* **What is needed**
In the article on housing in Dhaka, how many households did the Bhasantek settlement have according to the 2014 Bangladesh Bureau of Statistics survey?

* **Reading text**
=== Begin Enclosure ===

What can housing policymakers, advocates, and planners learn from Bhasantek? First, the long-running BRP design and implementation lacked community participation and independent monitoring, which translated into exclusion of deserving households from the project’s start to present. Second, apartment-style resettlement plans do not by themselves work for slum dwellers. Housing is about a bundle of services (employment, healthcare, education etc.), and not merely the physical shelter itself. Within informal settlements, dwellers can add rooms to their houses as family size increases or add more space for business. Apartments do not always provide the spatial flexibility that is necessary for the urban poor’s survival in an iniquitous city. In cases like Singapore, the success of apartment-based resettlement is due to tremendous state subsidies, exceptional management, and an equitable process. Apartments left entirely to the management of dwellers do not usually work in the long run.

Third, Dhaka persists in its growth as a megacity. The United Nations projections suggest that Dhaka’s population will be over 27 million in 2030. At present, the private market provides housing for the middle to upper income residents, while over a million urban dwellers (in conservative estimates) are compelled to live in informal settlements that they build and maintain without any direct support from the government and under constant threat of tenure insecurity. Let’s just return to the case of Bhasantek. Over the years, the informal settlement dwellers of Bhasantek have grown. According to the 2014 Bangladesh Bureau of Statistics survey of slum population, Bhasantek settlement’s households increased to 5,482 (compared to 3,260 households in 2003). How many apartment complexes will the government build to house Dhaka’s growing informal settlement dwellers?

Dealing with the predicament of informal settlement dwellers is nothing new around the globe. UN-Habitat has put forward ample evidence to support in-situ slum upgrading as the most viable and equitable solution for the world’s urban poor. After all, it is informal settlements that are affordable, walkable, and flexible neighbourhoods for the urban poor. It is in these informal settlements that the city authorities and the poor residents can incrementally build drainage, sanitation, roads, houses, schools, clinics, gardens, shops, etc., at a pace that’s technically and financially feasible for them. In such cases, the city is not burdened with having to provide urban services everywhere all at once, and hard-working people get to decide what’s to be upgraded based on their local needs.

It is crucial that Dhaka’s urban policymakers and housing advocates recognise the informal housing sector as the single largest supplier of inclusionary housing in the city and support informal settlements through policies, laws, infrastructure, finances, and resources. Policymakers and advocates should recognise existing informal settlement dweller groups and associations as social units that can acquire, own, and manage urban land for housing.

As “slums” are demolished or wait for demolition, from Duaripara to Korail, as “slums” burn from Kalshi to Chalantika, as the failed Bhasantek stands with good intentions, as mayors and councillors take office with promises to turn Dhaka into an “intelligent city”, “a top-class metropolis”, and “a tourist hub”, we need an honest answer to a collective question: Are we creating a humane Dhaka? Are we creating a Dhaka that recognises the ingenuity and rights of those neglected others on whose backs the city stands?

 

Efadul Huq is doing his PhD on Urban and Regional Planning at University of Illinois at Urbana-Champaign and is a Visiting Researcher at International Centre for Climate Change and Development.

=== End Enclosure ===

* **Stored data**
=== Begin Enclosure ===

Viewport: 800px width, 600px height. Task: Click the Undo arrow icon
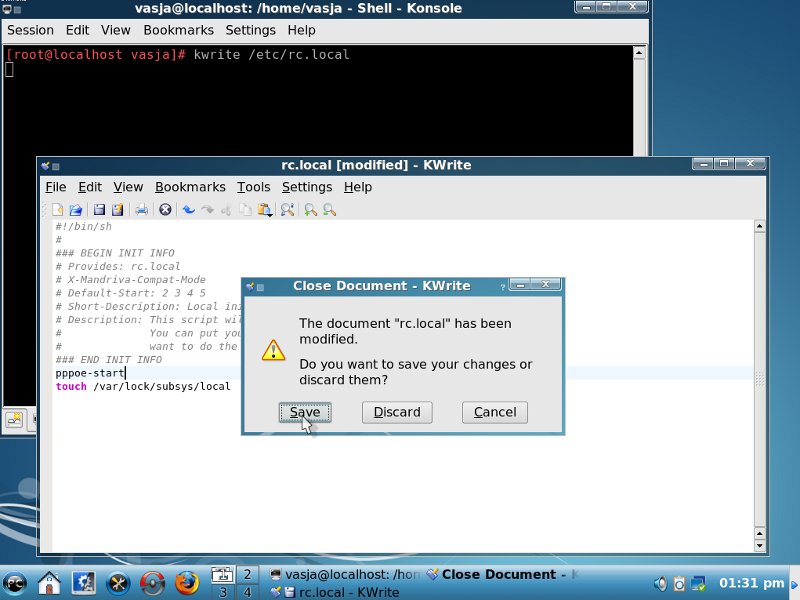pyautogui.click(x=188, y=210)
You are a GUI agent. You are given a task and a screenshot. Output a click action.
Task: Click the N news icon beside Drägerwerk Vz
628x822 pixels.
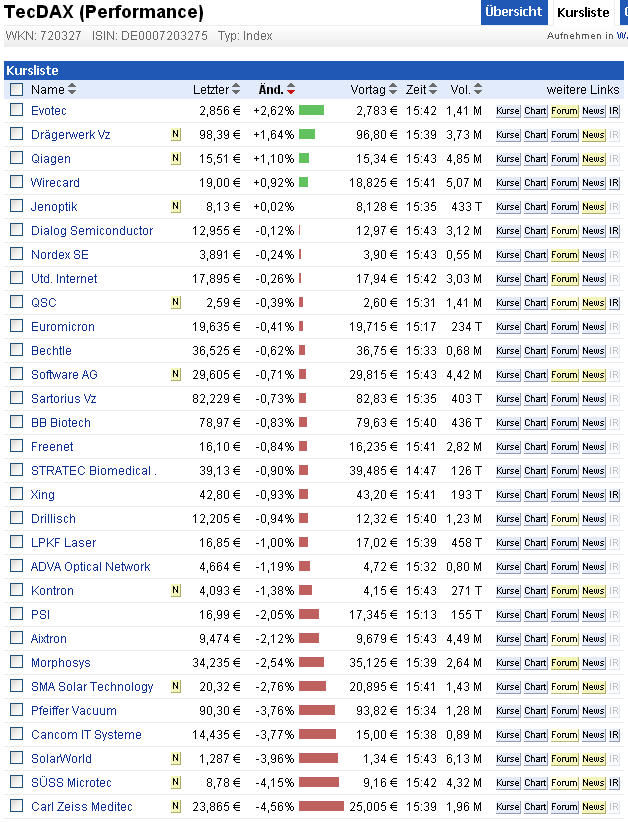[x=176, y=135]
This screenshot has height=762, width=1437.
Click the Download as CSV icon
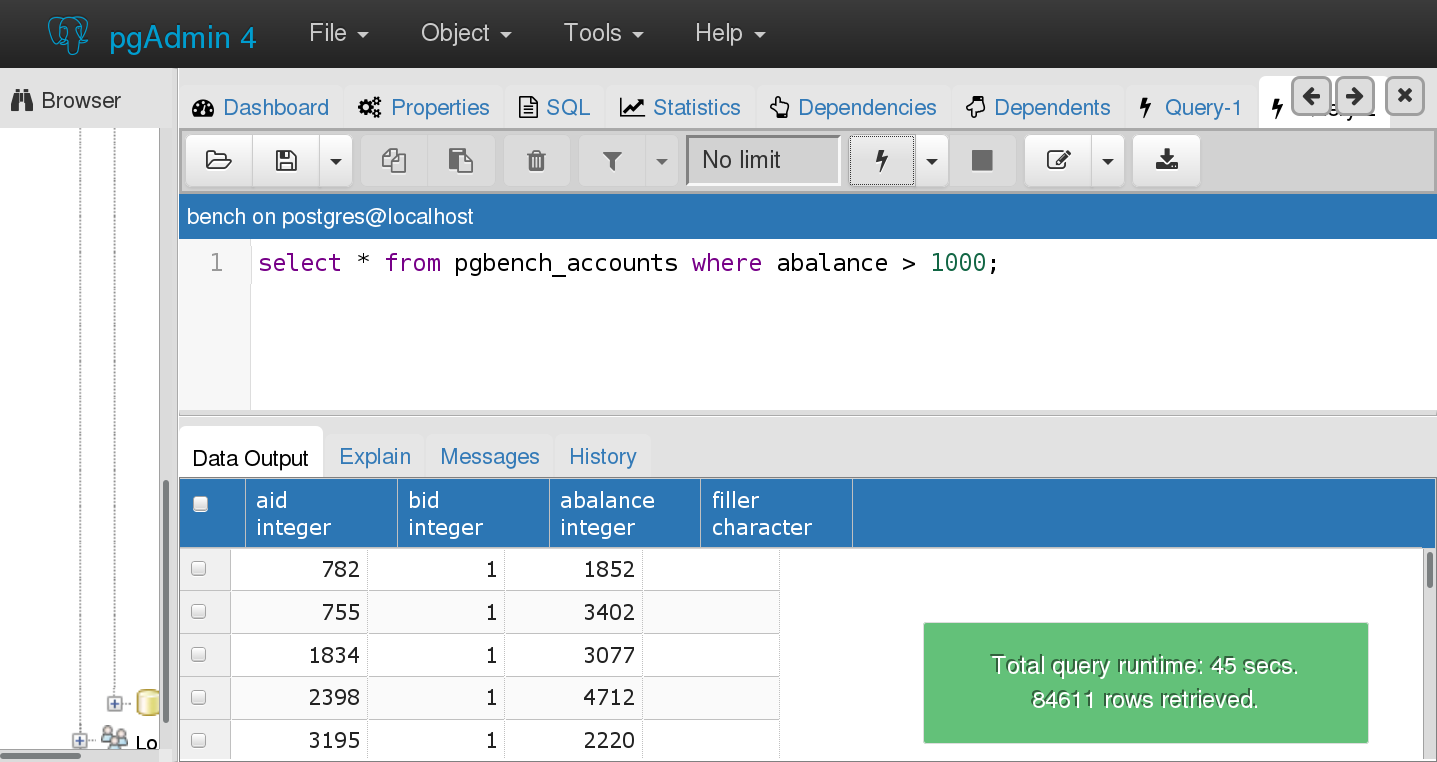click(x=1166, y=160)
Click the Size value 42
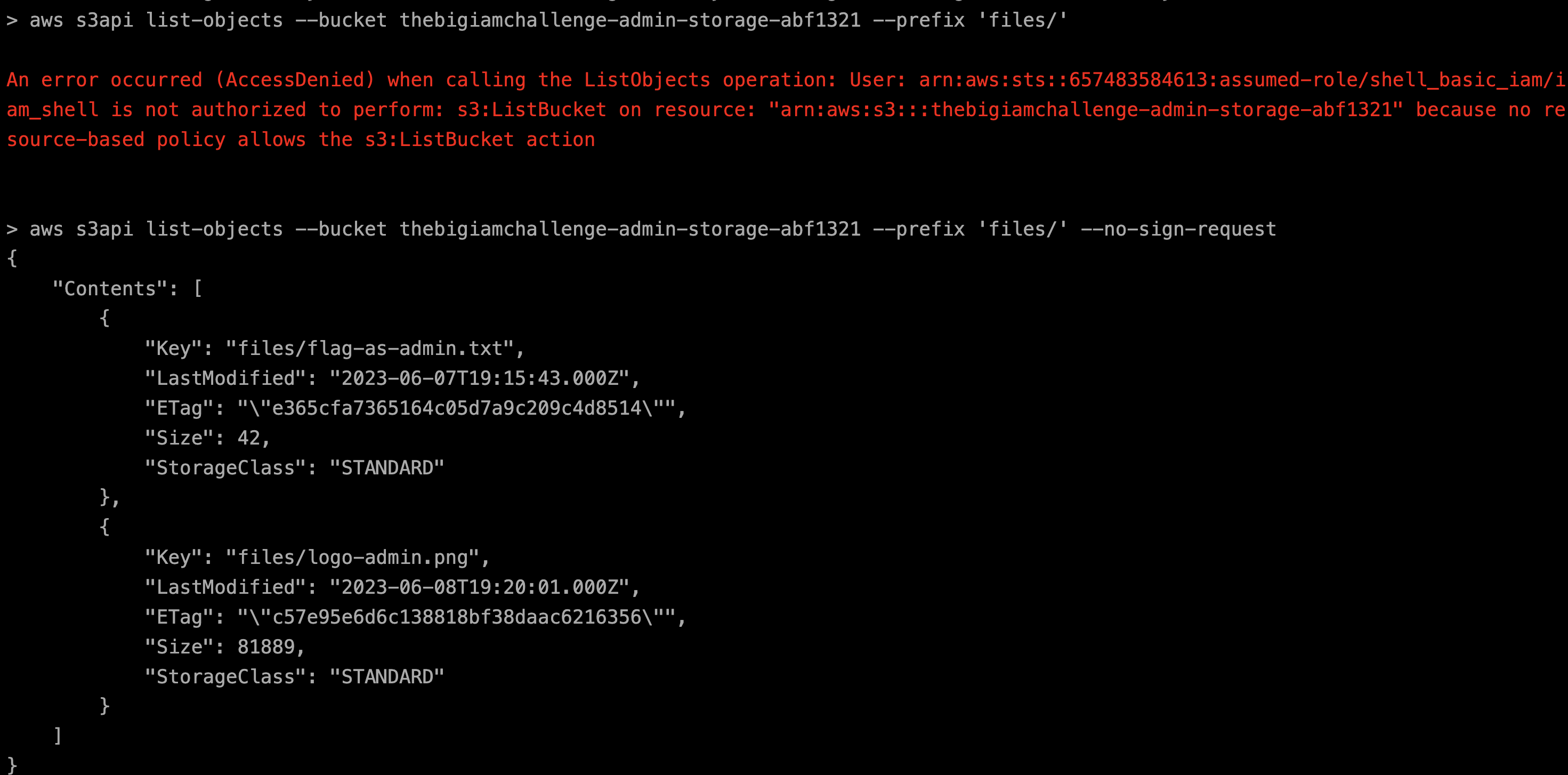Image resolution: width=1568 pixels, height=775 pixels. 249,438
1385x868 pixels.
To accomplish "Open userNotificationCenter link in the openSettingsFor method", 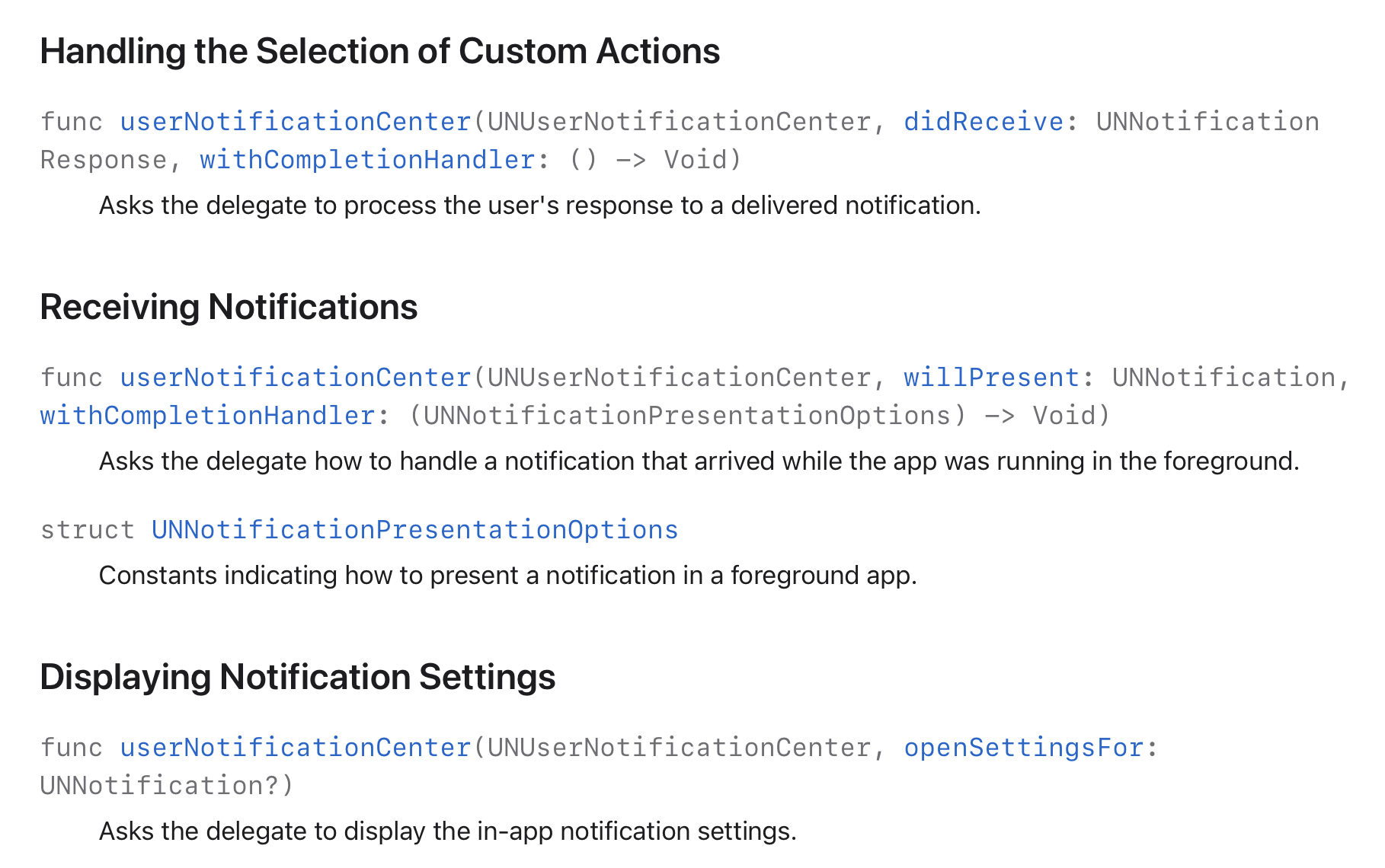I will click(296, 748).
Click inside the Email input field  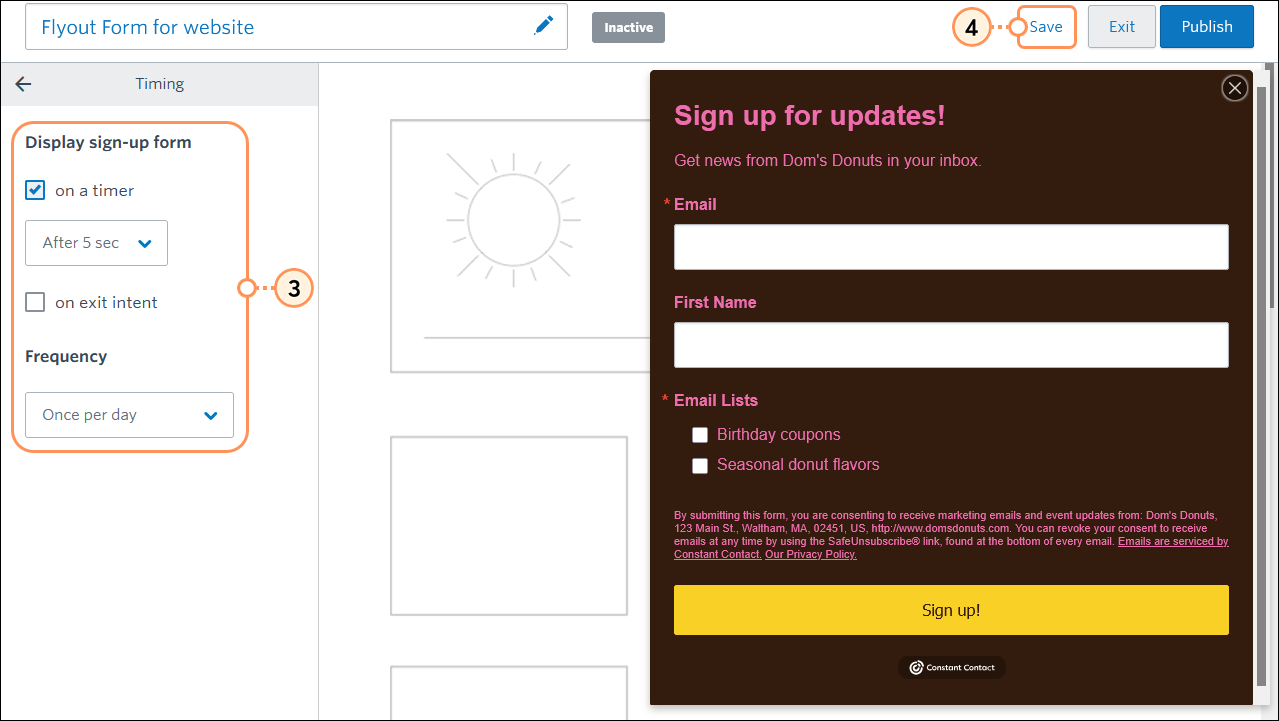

=== End Enclosure ===

* **Solution to the problem**
5,482 households